Pasaba tardes enteras en las colinas metiéndome en cuevas y besando sus frías paredes. Salpicaba el agua marrón de las charcas y me columpiaba en las parras hasta que me mareaba tanto que me dispersaba como un rayo de luz. Entre tanto, Flossie planeaba el secuestro de Corncob Diamondback.

A Flossie le encantaban las películas. El cine y el autocine eran sus sitios favoritos del mundo. Durante la película, copiaba los gestos y las expresiones faciales de sus ídolos. Se obsesionó con las revistas de estrellas de la gran pantalla y sus fotografías a todo color de actrices recostadas en sofás.

—Todos viven en Hollywood, Betty —me decía mientras hojeaba las revistas delante de mi cara—. Yo nací en California por un motivo. Estoy destinada a vivir allí. No en un poblacho como Breathed. Necesito neones y terciopelo blanco.

Flossie creía que si secuestraba a Corncob podría comprarse un billete de autobús con el dinero del secuestro. Eligió a Corncob por un motivo. Era el perro de Americus Diamondback. Flossie se enteró de que Americus había venido de Nueva York en los años treinta. Llevaba perpetuamente un traje de tres piezas blanco con un reloj Cottle en el bolsillo. Siempre tenía un puro y lucía un sombrero flexible decorado con las plumas de un faisán dorado. Portaba el New York Times bajo el brazo y lo leía a diario en un banco enfrente de la barbería.

Flossie sabía que Americus llevaba todos los días el mismo traje de espiga y que estaba roto y raído, pero le daba igual. También le daba igual que leyese el mismo New York Times de 1929 con el titular EL GRAN CRAC. Su sombrero tenía un desgarrón en un lado, y de las plumas de faisán solo quedaban los cañones rotos. El puro era el único que tenía. Por eso nunca lo encendía, aunque lo sostenía entre los labios como si estuviese prendido. Americus no era más rico que nosotros, pero para una niña de diez años desesperada por escapar para hacer realidad su sueño, era fácil creer que un hombre que había sido rico lo sería siempre.

A Flossie no le costó capturar a Corncob. El perro solía estar en el campo, buscando mazorcas de maíz que cogía y transportaba en su boca desdentada para enterrarlas en los agujeros que cavaba. Flossie sacudió una de esas mazorcas hasta que el perro se dirigió tranquilamente a ella. Mi hermana lo condujo por el bosque. Le llevó toda la tarde. El animal se había vuelto lento, como todos los seres viejos. Flossie no le premió con la mazorca de maíz hasta que estuvo en el cobertizo.
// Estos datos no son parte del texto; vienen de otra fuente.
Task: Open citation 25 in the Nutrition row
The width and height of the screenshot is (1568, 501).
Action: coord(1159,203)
Esa noche durante toda la cena, mi hermana estuvo dando brincos en su silla. Papá le preguntó por qué sonreía tanto. Ella se metió más guiso de maíz y habas en la boca y contestó:

—Por nada.

Más tarde, cuando mamá y papá ya se habían acostado, yo estaba sentada en la cama escribiendo un poema sobre una niña reducida al tamaño de una hoja.

Desciende por una colina en el sombrerito de una bellota, escribí, evitando a los lobos de abajo…
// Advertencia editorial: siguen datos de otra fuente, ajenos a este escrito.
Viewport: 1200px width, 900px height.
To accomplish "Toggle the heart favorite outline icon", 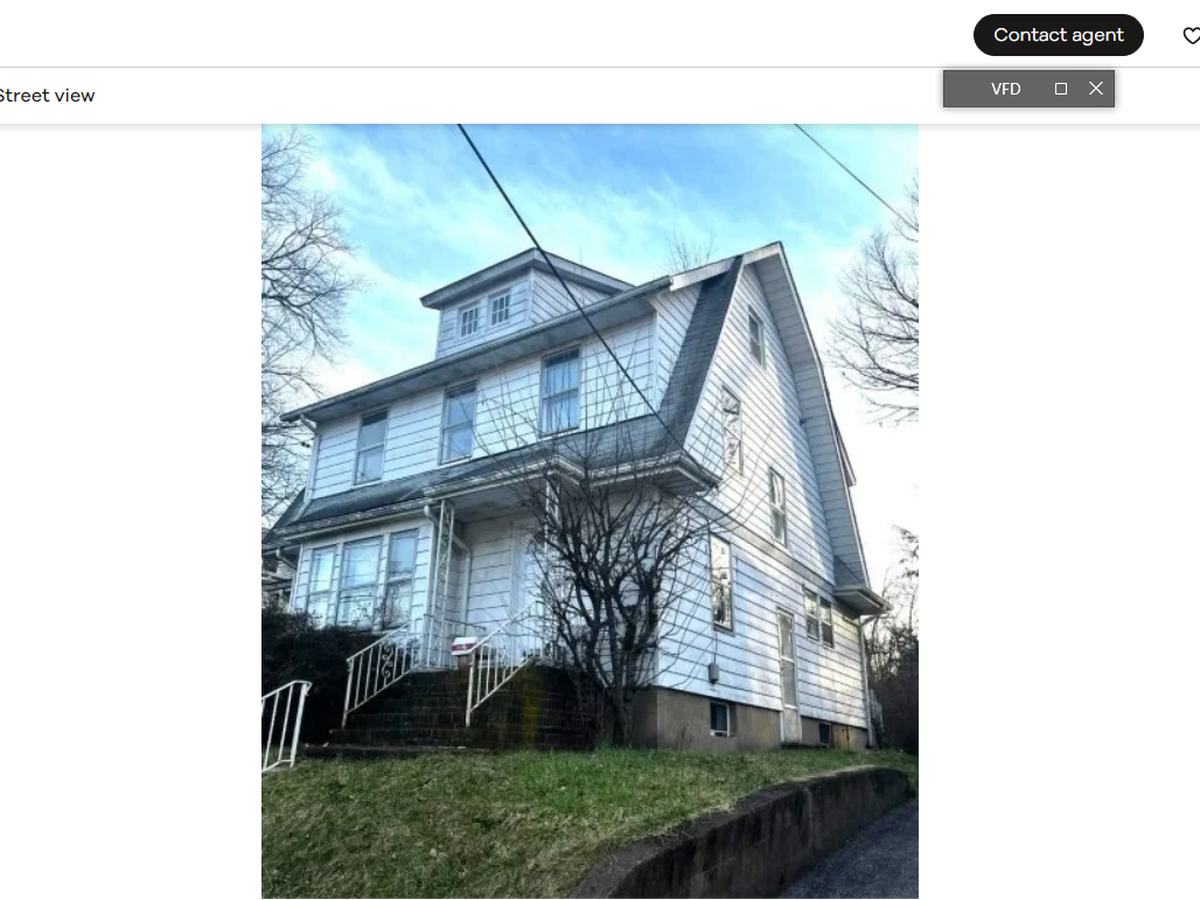I will click(1192, 36).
Flossie me arrebató el lápiz de la mano e intentó metérmelo por la nariz.

—Vete por ahí.

La espanté de un manotazo.

—Ven, quiero enseñarte una cosa —dijo.

—Estoy escribiendo.

—Betty, lo que tengo que enseñarte es más importante que uno de tus ridículos cuentos.
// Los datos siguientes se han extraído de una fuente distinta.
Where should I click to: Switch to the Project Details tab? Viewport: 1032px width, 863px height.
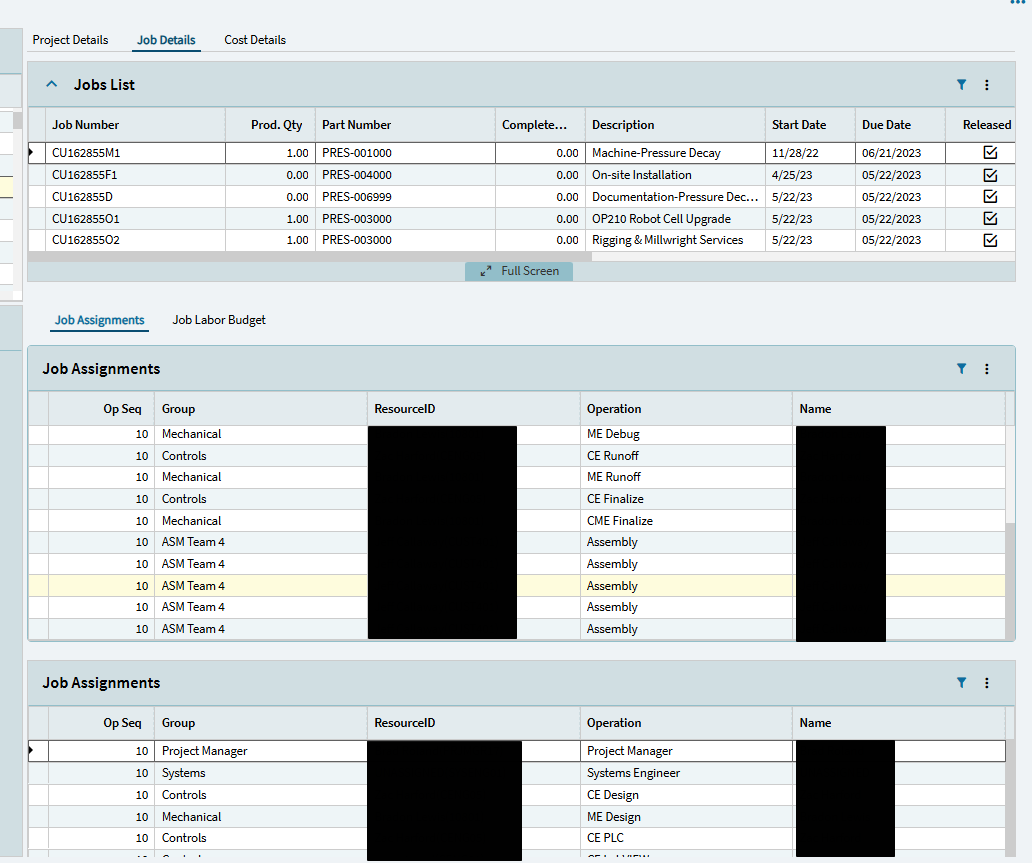[70, 40]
—Déjame en paz, Flossie —le gruñí como un perro.

—Está bien —respondió ella gruñendo como un lobo—. Entonces no te lo enseñaré.

Se apartó con mi lápiz aún en la mano. Se detuvo enfrente del espejo del tocador y se levantó la camisa. Cuando se puso el lápiz en el pecho desnudo, le pregunté qué hacía.

—La prueba del lápiz —contestó como si yo fuese tonta por no saberlo—. He leído cómo se hace en una revista de Papa Juniper’s. Te pones el lápiz debajo de las tetitas y si se queda quieto, ya puedes llevar sujetador. Pero si se cae, todavía eres una niña y no tienes que llevar nada aparte de flores en el pelo.

Cuando lo soltó, el lápiz se cayó e hizo ruido en el suelo.

—No te van a crecer las tetas esta noche, tonta —dije.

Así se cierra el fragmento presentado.